I have posted here before in reference to my biclonal gammopathy (see, for example, this thread). I am awaiting a follow up appointment with my oncologist to discuss recent SPEP and FLC results, but thought it would be beneficial to post here as well.

When I was initially diagnosed with smoldering multiple myeloma, I was IgG kappa, with a trace of IgG lambda - in other words, biclonal gammopathy. My kappa-lambda FLC ratio was high and my kappa was trending up. Then, after a few years, lambda became dominant and my FLC ratio was low and my lambda light chain was trending up.

Interestingly enough, after about the same amount of time the "flip" occurred the first time, it occurred again. I went to DFCI in November to see about clinical trials because I suffer from immunoparesis and my kappa-lambda FLC ratio was 0.016. When they completed the blood work for the trials, it was completely different than the blood work I had completed locally just one month before.

Thinking this was a difference in the lab, or a grievous mistake on the part of one or the other, I had my local oncologist repeat the tests and the results concurred with the DFCI results! It was official, my dominant clone flipped again. I am now kappa dominant!
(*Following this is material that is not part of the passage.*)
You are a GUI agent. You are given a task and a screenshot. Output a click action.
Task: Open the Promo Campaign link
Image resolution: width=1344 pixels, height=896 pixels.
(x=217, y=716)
Since there is so much talk about various and multiple clones in multiple myeloma and that less aggressive clones can be a good thing that prevent aggressive clones from dominating, I was wondering if an obvious biclonal gammopathy is a good thing? Is it possible that these two clones will wrestle with each other and keep my myeloma from officially progressing?
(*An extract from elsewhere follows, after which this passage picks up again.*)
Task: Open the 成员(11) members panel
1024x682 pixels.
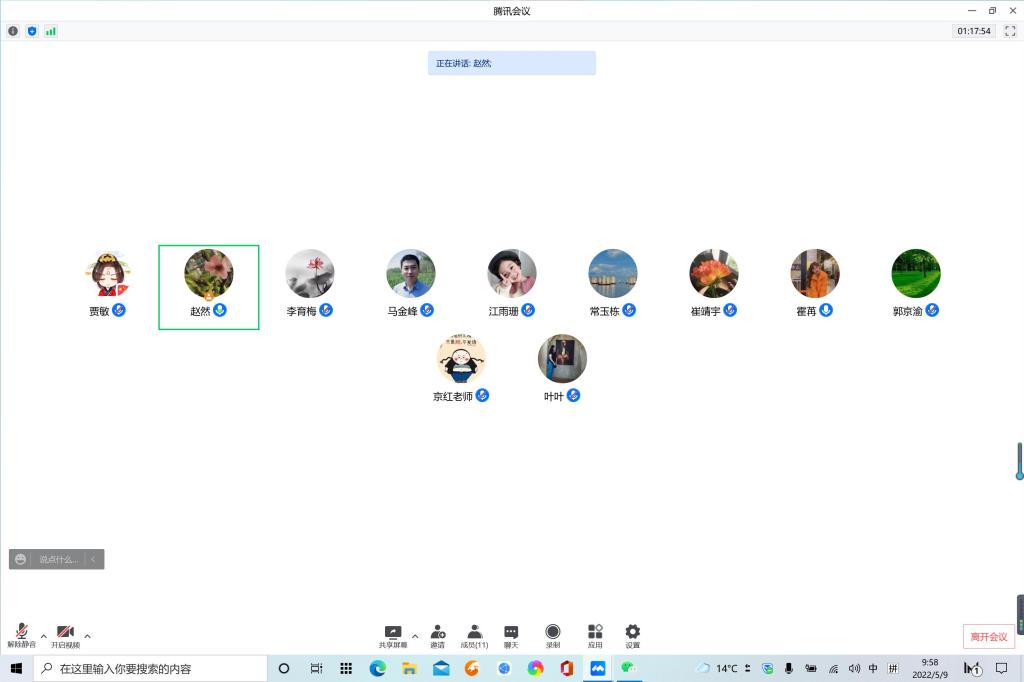Action: [x=474, y=634]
Just a curious occurrence that I hope to get an opinion on. Thank you.
J

jhorner
Name: Magpie
Who do you know with myeloma?: Myself
When were you/they diagnosed?: 2013
Age at diagnosis: 49

Re: Biclonal gammopathy - is it a good thing?

by jhorner on Wed Mar 04, 2015 11:00 am

Considering I never received any response to this thread, I'm free to suppose it was very con­fusing. In an effort to clarify, I'd like to elaborate further with some specifics on my case.

2005-2010 - SPEP showed IgG kappa clone and IgG lambda clone MGUS with IgG kappa clone dominant and a high FLC ratio. No bone marrow biopsy was ever done during this time frame.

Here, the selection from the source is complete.